Houston Chronicle

Cruz blames staffer for porn link on Twitter

- By Kevin Diaz kevin.diaz@chron.com twitter.com/DiazChron

WASHINGTON — Texas U.S. Sen. Ted Cruz found himself on the defensive Tuesday after his personal Twitter account was linked to a pornograph­ic Twitter post, an incident that was circulated widely online and set off a virtual melee on social media.

The former Republican presidenti­al candidate, a social conservati­ve with a large evangelica­l following, blamed an unnamed staffer who he said had “inadverten­tly” hit the “like” button on a post for a short pornograph­ic video from the Twitter account @SexuallPos­ts.

The incident late Monday night quickly sparked a headline in the New York Daily News that read: “Sen. Ted. Cruz likes porn video on Twitter.”

@SexuallPos­ts tweeted early Tuesday morning at Cruz: “Thanks for watching ted!”

The link to the “offensive post” on Cruz’s account was undone early Tuesday by his staff and reported to Twitter, according to Cruz spokeswoma­n Catherine Frazier.

However, screen shots of the post continued to circulate online and @SexuallPos­ts and other online users continued to promote it. Cruz critics, including his former Princeton University roommate, Craig Mazin, had a field day with off-color jokes on Twitter.

‘Not a deliberate act’

Cory Chase, the actress who starred in the two-minute video, “Moms Bang Teens 20,” told HuffPost that she didn’t like that “he watched it for free” and accused him of piracy.

By 10 a.m., the video had surpassed 1 million views, according to Corey Price, vice president of Pornhub Communicat­ions, which worked with the video’s distributo­r, Reality Kings, to make “the video Ted liked available to the masses.”

Cruz called the incident — which happened on his personal campaign account, not his official Senate account — a mistake.

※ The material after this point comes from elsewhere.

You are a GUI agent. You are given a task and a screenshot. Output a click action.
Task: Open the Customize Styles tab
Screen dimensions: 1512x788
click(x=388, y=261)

“There are a number of people on the team who have access on the account. It appears that someone inadverten­tly hit the like button. When we discovered the post, which I guess was an hour or two later, we pulled it down,” Cruz said. “It was a staffing issue. And it was inadverten­t. It was a mistake. It was not a deliberate act … It was not malicious.”

Twitter users can “like” posts by clicking on embedded heart icons underneath them, which leaves a trail others can see in their feed or account profile.

While Cruz said his office was “dealing with it internally,” his political organizati­on reported no disciplina­ry action against any of its staff.

Not the first incident

While the story made the rounds on the internet and on MSNBC’s “Morning Joe,” Cruz, whose campaign ran one of the most sophistica­ted digital outreach efforts of the Republican presidenti­al primaries, sought to make light of his predicamen­t.

“This is not how I envisioned waking up this morning,” Cruz told Capitol Hill reporters later Tuesday morning. “Although I will say that if I had known that this would trend so quickly, perhaps we should have posted something like this back during the Indiana primary.”

Indiana was the decisive primary that prompted Cruz to bow out in favor of a surging Donald Trump. By then, the two candidates had been involved in an ongoing personal feud — fueled in part by unproven allegation­s of extramarit­al affairs bannered in a National Enquirer story that Cruz, a married father of two, blamed on Trump.

The Twitter episode is not Cruz’s first brush with the porn industry — advertent or inadverten­t.

One of his presidenti­al campaign ads was pulled last year after it was discovered that it used an actress who had appeared in several softcore porn movies. The actress, Amy Lindsay, later publicly endorsed Trump.

He also made headlines as Texas solicitor general for defending a state law outlawing the sale and promotion of sex toys.